Each research area is identified by a roman numeral assigned to the area. Each research group is identified by the abbreviation of the group name in English.

Area

Director

Study group

Group Reader

I: Medicine and Device Development

Tsutomu Suzuki

Medicine and Device Development

Yasuhito Uezono

II: Supportive and Palliative Care

Akira Inoue

Supportive Care

Sadamoto Zenda

Palliative Care

Eriko Satomi

III: Psychosocial and Behavioral Care

Tatsuo Akechi

Psychosocial and Behavioral Care

Yutaka Matsuoka

IV: Research Methodology

Takuhiro Yamaguchi

Research Methodology

Takuhiro Yamaguchi

V:Needs Survey and Implementation

Yoshiyuki Kizawa

Needs Survey and Implementation

Masashi Kato

Introduction to Individual Research Areas

Area I: Medicine and Device Development

The efficacy and safety of novel drugs, such as analgesics, and medical devices that are discovered and invented in basic research, must be verified in clinical studies before they are approved for use in supportive and palliative care for cancer patients. Researchers in Area I strive to build bridges between basic and clinical studies, by conducting basic research until the acquisition of preclinical data on research seeds that have been discovered/invented and by handing down the data to the research group in Area II, which conducts Phase I (First-in-Human trial), II, and III clinical research to establish a proof of concept of clinical efficacy.

Area II: Medical Intervention

Various drugs are used in palliative care, including those for alleviating pain and malaise associated with the primary cancer and those for alleviating unpleasant symptoms (nausea and skin lesions) caused by treatment (anticancer drugs and radiotherapy) for the primary cancer. However, many drugs lack sufficient scientific evidence on safety and efficacy, and therefore, the establishment of standard treatment verified in high-quality clinical studies has become an important global challenge. The research group in Area II actively supports drug intervention studies for various pain symptoms encountered in the field of palliative and supportive care.

Area III: Psychosocial and Behavioral Care

The research group in Area III covers all possible interventions associated with human behavior. Study targets include cancer survivors, their family members, support staff, and the society surrounding them. In addition to performing clinical studies of health care for individuals, researchers in Area III devote attention to social intervention that impacts the whole community. The term “behavior” also implies human knowledge, recognition, and attitudes. Research topics related to interventions currently now under consideration include how medical and nursing care should be provided (for example, what should be included in psychosocial care and how it should be provided); communication between patients and healthcare providers’ hospital and facility care; and rehabilitation, diet, nutrition, physical activity, psychotherapy, and various other modalities. The research group hope to contribute to the innovation of medical and nursing care that touch people's heart.
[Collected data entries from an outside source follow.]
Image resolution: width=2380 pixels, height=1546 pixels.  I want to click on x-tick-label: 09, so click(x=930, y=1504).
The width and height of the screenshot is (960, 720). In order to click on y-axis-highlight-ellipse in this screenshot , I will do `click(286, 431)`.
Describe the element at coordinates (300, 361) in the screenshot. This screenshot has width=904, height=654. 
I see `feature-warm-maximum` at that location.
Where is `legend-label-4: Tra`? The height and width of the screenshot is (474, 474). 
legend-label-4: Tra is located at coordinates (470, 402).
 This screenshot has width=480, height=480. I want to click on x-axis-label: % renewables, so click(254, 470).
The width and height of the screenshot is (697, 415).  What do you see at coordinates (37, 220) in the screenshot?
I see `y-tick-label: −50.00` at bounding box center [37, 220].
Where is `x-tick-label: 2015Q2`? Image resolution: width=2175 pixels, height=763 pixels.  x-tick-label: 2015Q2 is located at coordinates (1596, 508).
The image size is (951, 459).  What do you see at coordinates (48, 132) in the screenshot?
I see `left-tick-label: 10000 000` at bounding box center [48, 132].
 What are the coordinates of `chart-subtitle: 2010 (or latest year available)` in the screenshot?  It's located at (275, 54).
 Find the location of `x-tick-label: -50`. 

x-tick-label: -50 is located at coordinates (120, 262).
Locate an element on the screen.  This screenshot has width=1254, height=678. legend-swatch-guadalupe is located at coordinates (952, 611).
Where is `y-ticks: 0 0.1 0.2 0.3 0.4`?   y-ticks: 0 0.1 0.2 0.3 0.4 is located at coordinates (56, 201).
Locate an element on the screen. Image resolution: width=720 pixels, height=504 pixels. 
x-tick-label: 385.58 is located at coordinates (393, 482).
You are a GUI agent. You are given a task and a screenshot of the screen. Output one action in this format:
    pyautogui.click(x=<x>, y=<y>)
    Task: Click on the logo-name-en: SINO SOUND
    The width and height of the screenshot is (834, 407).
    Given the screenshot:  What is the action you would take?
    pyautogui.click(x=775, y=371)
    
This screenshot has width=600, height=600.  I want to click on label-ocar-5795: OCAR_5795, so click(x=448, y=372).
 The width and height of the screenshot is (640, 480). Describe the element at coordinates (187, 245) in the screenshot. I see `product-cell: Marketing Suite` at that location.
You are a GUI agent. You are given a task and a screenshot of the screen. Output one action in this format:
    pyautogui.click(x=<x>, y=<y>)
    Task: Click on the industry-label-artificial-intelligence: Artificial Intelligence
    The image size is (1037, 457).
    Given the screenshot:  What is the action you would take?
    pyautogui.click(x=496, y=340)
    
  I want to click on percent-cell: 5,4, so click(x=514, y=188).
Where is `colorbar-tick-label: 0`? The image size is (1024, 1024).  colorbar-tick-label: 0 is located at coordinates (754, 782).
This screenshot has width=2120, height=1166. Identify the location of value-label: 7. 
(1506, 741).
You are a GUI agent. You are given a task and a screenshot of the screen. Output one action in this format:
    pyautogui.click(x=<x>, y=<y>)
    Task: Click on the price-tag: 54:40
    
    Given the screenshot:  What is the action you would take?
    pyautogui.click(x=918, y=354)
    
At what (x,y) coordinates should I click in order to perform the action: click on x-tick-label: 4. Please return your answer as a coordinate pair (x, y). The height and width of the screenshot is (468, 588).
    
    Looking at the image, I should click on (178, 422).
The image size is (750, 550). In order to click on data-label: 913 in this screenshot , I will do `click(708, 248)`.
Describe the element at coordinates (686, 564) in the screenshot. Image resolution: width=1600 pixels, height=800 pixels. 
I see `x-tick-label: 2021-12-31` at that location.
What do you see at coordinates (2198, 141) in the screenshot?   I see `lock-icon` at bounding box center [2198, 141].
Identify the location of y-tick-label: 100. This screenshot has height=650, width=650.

Area IV: Research Methodology

The methodology of clinical research supported by J-SUPPORT is examined from various viewpoints in Area IV. Related contents vary widely from the research design unique to supportive care, to the development and selection of outcomes, statistical analysis methods, and quality management systems. Through close collaboration and cooperation with other research areas, we strive to develop and disseminate supportive care tailored to Japanese systems. This group consists of experts in research methodology from different fields, such as biostatistics, pharmacy, and data management.

Area V: Needs Survey and Implementation

The research group in Area V observes and evaluates the current status of palliative care, assesses the need for developing supportive care, and monitors clinical study outcomes that have been reported and implemented in clinical practice. The group also promotes clinical application of research and development results by supporting the development of educational programs, dispatching information, supporting existing programs, assessing new systems, and proposing strategies. In particular, this research group is planning the development of a methodology for evaluating the provision of palliative care over time (by establishing a framework for time series analysis); the assessment of a national database that contains data from patient surveys on discomfort, pain, and quality of life, pain surveys, bereaved family surveys, and surveys for healthcare professionals; and the design and implementation of a database study using health insurance claims as well as cohort studies.